> **Problem to solve**:
Every entry must be duplicated word for word.

Records contained in a dataset:
###

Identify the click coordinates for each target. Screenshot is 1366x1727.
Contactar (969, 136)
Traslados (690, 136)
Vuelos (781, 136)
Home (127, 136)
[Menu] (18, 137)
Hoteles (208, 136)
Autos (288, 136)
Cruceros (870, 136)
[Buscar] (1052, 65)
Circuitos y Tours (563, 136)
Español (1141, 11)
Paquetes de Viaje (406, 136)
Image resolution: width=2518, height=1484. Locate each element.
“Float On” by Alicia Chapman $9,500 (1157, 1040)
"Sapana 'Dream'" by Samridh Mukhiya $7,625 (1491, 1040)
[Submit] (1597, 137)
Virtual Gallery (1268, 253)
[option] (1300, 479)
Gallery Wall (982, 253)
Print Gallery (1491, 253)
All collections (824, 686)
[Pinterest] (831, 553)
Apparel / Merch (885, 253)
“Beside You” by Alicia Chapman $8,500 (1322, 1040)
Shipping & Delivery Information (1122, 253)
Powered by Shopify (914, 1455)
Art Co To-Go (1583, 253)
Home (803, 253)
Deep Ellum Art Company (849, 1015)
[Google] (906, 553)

###

> **Answer area**:
Identify the click coordinates for each target. Screenshot is 1366x1727.
Contactar (969, 136)
Traslados (690, 136)
Vuelos (781, 136)
Home (127, 136)
[Menu] (18, 137)
Hoteles (208, 136)
Autos (288, 136)
Cruceros (870, 136)
[Buscar] (1052, 65)
Circuitos y Tours (563, 136)
Español (1141, 11)
Paquetes de Viaje (406, 136)
Image resolution: width=2518, height=1484. Locate each element.
“Float On” by Alicia Chapman $9,500 (1157, 1040)
"Sapana 'Dream'" by Samridh Mukhiya $7,625 (1491, 1040)
[Submit] (1597, 137)
Virtual Gallery (1268, 253)
[option] (1300, 479)
Gallery Wall (982, 253)
Print Gallery (1491, 253)
All collections (824, 686)
[Pinterest] (831, 553)
Apparel / Merch (885, 253)
“Beside You” by Alicia Chapman $8,500 (1322, 1040)
Shipping & Delivery Information (1122, 253)
Powered by Shopify (914, 1455)
Art Co To-Go (1583, 253)
Home (803, 253)
Deep Ellum Art Company (849, 1015)
[Google] (906, 553)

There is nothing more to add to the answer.